→ Directions
In the entries below, find the line with "Select the Debtors sidebar item" and print exactly every line from there up to and including the line with "has height=1080, width=1920.", with no other lines.
_ _ _ _ _
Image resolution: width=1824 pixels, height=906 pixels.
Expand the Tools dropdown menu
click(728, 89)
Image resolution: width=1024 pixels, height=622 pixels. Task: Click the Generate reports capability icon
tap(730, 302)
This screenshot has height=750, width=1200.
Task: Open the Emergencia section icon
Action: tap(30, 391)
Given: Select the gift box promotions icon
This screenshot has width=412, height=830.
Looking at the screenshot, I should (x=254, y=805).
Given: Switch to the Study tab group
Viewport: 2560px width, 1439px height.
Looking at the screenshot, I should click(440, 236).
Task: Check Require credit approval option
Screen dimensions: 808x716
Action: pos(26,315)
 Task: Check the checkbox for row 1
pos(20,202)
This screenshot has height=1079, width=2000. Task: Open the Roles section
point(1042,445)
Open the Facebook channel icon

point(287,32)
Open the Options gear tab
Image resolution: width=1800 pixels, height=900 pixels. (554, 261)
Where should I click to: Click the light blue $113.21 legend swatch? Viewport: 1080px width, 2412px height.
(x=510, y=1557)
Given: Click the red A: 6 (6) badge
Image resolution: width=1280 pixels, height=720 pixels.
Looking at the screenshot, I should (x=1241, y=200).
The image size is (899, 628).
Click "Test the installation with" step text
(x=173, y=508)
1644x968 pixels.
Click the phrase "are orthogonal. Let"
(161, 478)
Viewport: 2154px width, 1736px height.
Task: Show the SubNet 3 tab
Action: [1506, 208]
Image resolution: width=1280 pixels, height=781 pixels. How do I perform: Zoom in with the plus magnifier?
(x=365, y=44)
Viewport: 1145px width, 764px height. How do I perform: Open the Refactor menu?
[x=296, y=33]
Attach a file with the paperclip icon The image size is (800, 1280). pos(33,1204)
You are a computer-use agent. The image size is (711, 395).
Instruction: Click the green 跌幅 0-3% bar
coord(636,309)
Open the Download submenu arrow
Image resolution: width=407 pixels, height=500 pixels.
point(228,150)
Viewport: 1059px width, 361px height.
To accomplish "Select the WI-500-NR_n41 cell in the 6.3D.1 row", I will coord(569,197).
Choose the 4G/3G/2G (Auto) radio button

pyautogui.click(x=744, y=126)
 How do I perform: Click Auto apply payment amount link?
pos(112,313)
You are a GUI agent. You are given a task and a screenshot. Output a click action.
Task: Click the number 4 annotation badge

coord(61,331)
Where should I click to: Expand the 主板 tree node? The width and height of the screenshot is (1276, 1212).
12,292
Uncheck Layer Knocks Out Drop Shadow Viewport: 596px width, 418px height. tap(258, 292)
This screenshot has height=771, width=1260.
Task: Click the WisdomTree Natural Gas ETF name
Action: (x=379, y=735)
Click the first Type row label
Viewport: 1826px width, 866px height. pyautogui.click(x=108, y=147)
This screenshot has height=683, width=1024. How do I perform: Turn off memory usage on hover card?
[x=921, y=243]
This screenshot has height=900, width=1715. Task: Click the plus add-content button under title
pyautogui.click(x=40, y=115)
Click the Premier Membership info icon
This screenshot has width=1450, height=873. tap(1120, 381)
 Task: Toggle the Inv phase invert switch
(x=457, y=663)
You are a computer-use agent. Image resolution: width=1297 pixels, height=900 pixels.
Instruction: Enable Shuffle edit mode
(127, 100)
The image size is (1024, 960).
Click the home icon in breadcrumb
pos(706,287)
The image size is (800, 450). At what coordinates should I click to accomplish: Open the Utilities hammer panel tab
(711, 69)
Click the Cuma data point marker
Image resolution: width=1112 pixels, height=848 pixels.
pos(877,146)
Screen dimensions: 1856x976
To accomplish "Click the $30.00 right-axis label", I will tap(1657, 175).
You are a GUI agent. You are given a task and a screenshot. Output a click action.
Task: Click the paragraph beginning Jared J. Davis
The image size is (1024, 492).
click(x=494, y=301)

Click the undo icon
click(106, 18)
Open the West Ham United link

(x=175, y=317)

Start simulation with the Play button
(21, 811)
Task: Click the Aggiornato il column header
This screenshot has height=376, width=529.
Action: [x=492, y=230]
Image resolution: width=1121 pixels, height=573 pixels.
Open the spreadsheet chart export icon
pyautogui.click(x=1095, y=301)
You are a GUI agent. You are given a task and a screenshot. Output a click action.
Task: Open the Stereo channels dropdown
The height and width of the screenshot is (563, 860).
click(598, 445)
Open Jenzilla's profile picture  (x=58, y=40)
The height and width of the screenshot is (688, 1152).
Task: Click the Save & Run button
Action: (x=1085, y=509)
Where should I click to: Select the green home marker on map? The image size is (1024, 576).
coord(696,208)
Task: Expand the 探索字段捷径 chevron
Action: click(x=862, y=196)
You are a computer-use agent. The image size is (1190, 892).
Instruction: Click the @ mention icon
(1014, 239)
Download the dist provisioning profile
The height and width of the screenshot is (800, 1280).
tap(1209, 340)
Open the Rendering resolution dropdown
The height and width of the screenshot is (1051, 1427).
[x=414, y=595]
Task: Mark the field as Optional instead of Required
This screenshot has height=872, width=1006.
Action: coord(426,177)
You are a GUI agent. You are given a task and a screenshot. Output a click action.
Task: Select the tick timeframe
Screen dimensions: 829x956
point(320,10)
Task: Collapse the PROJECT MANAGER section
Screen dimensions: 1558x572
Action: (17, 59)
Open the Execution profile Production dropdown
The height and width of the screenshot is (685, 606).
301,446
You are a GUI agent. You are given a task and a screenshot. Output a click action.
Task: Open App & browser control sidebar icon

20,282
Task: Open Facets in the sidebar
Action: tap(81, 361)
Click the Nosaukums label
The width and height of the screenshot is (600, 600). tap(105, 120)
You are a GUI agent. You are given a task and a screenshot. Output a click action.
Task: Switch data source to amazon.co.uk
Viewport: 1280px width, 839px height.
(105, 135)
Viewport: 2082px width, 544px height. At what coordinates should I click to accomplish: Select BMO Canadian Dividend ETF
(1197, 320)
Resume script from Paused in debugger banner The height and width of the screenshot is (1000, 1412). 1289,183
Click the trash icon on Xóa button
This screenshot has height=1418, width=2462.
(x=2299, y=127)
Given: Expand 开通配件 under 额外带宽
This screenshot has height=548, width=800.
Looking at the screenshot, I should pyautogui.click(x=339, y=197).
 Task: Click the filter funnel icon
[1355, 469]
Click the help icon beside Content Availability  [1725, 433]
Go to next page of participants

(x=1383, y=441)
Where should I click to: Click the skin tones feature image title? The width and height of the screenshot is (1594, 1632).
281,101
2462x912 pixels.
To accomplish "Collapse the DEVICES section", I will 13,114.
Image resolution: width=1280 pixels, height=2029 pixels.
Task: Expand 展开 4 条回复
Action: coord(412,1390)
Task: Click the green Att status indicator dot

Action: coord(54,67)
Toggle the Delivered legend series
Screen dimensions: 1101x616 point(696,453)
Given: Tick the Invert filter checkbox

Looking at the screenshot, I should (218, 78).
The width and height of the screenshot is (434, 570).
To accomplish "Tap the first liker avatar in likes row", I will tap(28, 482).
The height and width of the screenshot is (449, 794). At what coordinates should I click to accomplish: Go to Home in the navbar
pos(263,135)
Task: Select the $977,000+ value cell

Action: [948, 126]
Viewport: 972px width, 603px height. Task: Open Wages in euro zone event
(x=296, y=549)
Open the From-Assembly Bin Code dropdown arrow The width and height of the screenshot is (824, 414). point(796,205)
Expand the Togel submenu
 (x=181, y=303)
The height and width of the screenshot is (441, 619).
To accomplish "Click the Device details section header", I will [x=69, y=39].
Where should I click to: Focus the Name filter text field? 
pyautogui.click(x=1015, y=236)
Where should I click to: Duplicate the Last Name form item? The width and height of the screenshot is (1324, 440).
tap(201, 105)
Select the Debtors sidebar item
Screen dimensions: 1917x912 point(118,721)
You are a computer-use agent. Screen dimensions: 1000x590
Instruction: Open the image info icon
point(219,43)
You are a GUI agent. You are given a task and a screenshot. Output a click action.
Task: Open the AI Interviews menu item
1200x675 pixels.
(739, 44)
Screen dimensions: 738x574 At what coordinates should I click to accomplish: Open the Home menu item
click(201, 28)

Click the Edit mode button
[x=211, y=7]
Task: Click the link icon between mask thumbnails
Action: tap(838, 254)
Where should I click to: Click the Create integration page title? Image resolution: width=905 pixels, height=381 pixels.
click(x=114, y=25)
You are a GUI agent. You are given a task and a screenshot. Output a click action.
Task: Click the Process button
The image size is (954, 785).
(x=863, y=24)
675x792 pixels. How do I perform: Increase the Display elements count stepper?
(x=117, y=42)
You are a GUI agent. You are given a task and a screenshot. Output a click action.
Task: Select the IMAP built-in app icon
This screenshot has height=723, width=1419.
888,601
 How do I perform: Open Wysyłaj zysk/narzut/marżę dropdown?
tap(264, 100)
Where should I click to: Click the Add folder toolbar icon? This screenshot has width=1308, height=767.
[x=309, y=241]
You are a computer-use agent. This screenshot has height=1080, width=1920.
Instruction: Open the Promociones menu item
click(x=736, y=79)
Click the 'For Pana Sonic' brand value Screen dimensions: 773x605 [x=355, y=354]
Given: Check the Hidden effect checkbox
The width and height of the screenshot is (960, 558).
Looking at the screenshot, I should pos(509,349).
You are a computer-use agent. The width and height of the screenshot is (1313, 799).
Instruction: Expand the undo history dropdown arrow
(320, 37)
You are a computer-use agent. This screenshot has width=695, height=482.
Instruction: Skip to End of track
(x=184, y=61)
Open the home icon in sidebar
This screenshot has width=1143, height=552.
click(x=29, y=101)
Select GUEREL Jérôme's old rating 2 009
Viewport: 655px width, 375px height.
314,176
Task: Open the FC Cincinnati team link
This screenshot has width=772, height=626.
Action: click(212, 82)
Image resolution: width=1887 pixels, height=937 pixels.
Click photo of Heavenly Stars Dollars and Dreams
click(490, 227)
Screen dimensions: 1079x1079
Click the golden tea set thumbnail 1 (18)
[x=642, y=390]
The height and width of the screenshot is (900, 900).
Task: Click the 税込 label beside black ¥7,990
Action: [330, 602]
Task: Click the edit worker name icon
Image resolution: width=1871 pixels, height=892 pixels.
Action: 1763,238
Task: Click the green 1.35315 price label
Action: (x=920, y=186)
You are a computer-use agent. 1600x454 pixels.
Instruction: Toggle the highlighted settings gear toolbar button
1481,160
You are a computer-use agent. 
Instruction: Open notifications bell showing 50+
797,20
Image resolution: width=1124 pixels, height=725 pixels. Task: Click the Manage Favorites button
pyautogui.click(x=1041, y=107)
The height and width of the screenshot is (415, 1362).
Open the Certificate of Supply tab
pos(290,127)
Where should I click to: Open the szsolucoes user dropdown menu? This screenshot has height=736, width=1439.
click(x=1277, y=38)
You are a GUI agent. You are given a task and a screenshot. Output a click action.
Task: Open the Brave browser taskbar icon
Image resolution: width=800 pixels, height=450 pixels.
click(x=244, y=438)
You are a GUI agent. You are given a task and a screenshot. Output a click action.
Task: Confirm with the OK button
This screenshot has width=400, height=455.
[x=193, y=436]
_ _ _ _ _
→ Answer for the task
Select the Debtors sidebar item
Screen dimensions: 1917x912 point(118,721)
You are a computer-use agent. Screen dimensions: 1000x590
Instruction: Open the image info icon
point(219,43)
You are a GUI agent. You are given a task and a screenshot. Output a click action.
Task: Open the AI Interviews menu item
1200x675 pixels.
(739, 44)
Screen dimensions: 738x574 At what coordinates should I click to accomplish: Open the Home menu item
click(201, 28)

Click the Edit mode button
[x=211, y=7]
Task: Click the link icon between mask thumbnails
Action: tap(838, 254)
Where should I click to: Click the Create integration page title? Image resolution: width=905 pixels, height=381 pixels.
click(x=114, y=25)
You are a GUI agent. You are given a task and a screenshot. Output a click action.
Task: Click the Process button
The image size is (954, 785).
(x=863, y=24)
675x792 pixels. How do I perform: Increase the Display elements count stepper?
(x=117, y=42)
You are a GUI agent. You are given a task and a screenshot. Output a click action.
Task: Select the IMAP built-in app icon
This screenshot has height=723, width=1419.
888,601
 How do I perform: Open Wysyłaj zysk/narzut/marżę dropdown?
tap(264, 100)
Where should I click to: Click the Add folder toolbar icon? This screenshot has width=1308, height=767.
[x=309, y=241]
You are a computer-use agent. This screenshot has height=1080, width=1920.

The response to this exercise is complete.